Im Dresdner „Tatort: Level X“ tauchen die Kommissarinnen in die sozialen Netzwerke ein. Sie ermitteln zum Mord an einem „Prankster“.
„Kann denn nicht jemand dieses verdammte Internet wieder abschalten?“, rastet der Dresdner Kommissariatsleiter Schnabel (Martin Brambach) aus. „Wir haben doch früher auch gelebt.“
Mag sein, jetzt aber stehen er und seine beiden Ermittlerinnen Henni Sieland (Alwara Höfels) und Karin Gorniak (Karin Hanczewski) in einem Mordfall plötzlich dem Phänomen der sozialen Netzwerke gegenüber. Sehr schnell müssen sie erkennen, dass das Recherchieren nach althergebrachter Art kaum noch möglich ist: Ihre Arbeit wird sofort auch im Internet diskutiert, weil Befragungen heimlich mitgeschnitten werden.
Eigentlich weist der Tatort „Level X“ das klassische Krimiformat auf, es gibt ein Mordopfer und nicht gerade wenige Zeitgenossen mit starken Motiven. Und doch ist dieser Film von Gregor Schnitzler (Regie) und Richard Kropf (Drehbuch) so ganz erfrischend anders.
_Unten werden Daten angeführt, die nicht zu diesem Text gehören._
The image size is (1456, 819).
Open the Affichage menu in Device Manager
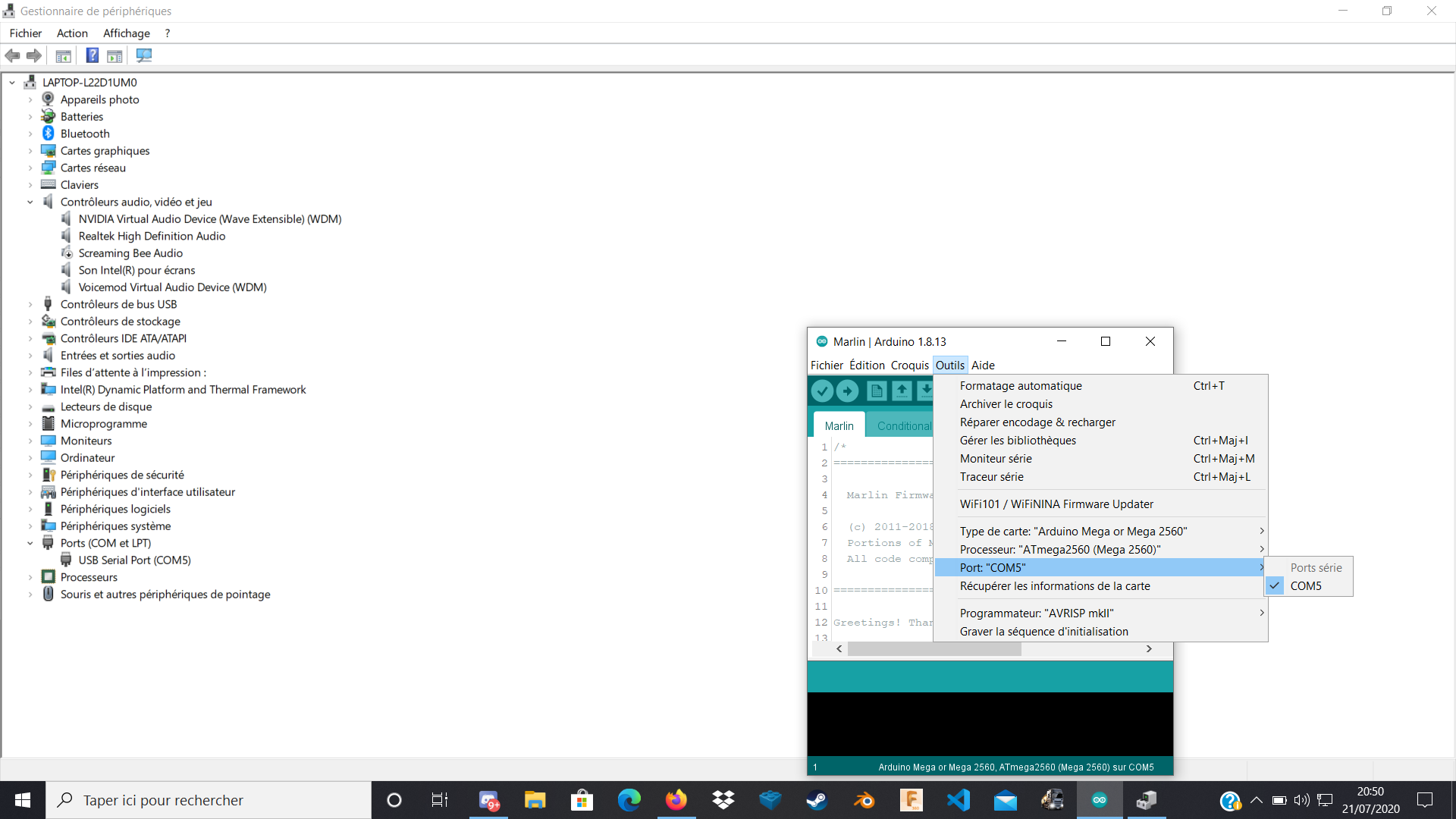126,33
Das Mordopfer spielte böse Streiche im Netz
Grund dafür ist das Opfer, der minderjährige Internetstar Simson mit umfangreichem Fan-Gefolge, ein sogenannter Prankster, der seinen Mitmenschen immer wieder böse Streiche spielt, um sie dann ins Netz zu stellen. Sein Tod lässt die Anhänger trauern, sie wollen im Netz Anteil nehmen an der Suche nach dem Menschen, der den Teenager mit drei Schüssen niedergestreckt hat.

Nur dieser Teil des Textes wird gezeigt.